Chewing Gum And Dental Health
Chewing gum can be beneficial to our oral health. How? The chewing of sugarless gum can: increase saliva, and help to clean the surfaces of the teeth and the gum line. Chewing gum is not a new habit. Ancient peoples like the Greeks, the Mayans, and the Native People from this continent, chewed on substances that were very much like today’s chewing gum. Obviously, those versions of chewing gum were natural—some tribes of Native Americans even used tree sap as a form of chewing gum. Today’s chewing gums are made from synthetic materials: artificial sweeteners, softeners like glycerin, and flavorings. And many people consider chewing gum to be candy, but it’s not, and there are chewing gums for sale that have received the ADA (American Dental Association) seal of approval. The ADA Seal is said to be given out to a product that can be demonstrated, using scientific means alone, to help and protect the surfaces of the teeth.
Why Increased Saliva is Beneficial
The physical act of chewing increases our mouth’s salivary flow. Gum, obviously, stimulates our mouths to produce saliva. Saliva is important because it can help to wash the surfaces of the teeth. After we eat, acids are produced by bacteria, within our mouths, and saliva helps to remove that acid before it causes damage. Long term exposure to acid can cause our tooth enamel to break down. When tooth enamel breaks down, tooth decay happens.
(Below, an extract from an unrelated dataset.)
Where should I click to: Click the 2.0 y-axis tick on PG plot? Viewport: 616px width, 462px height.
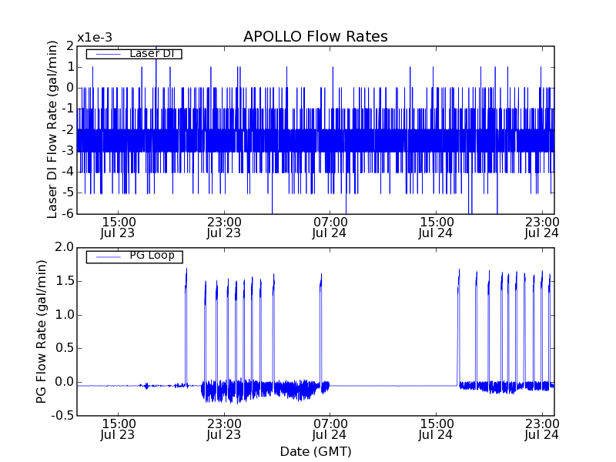pyautogui.click(x=64, y=247)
Now, chewing gum should never replace a daily oral routine of brushing twice and flossing at least once. Yes, studies do show that chewing gum for twenty minutes after a meal will help to prevent tooth decay. But, remove the foundation of cleaning—brushing and flossing—and the gum isn’t going to help you. When you brush, brush for at least two minutes with a fluoride toothpaste, covering all the surfaces of each tooth.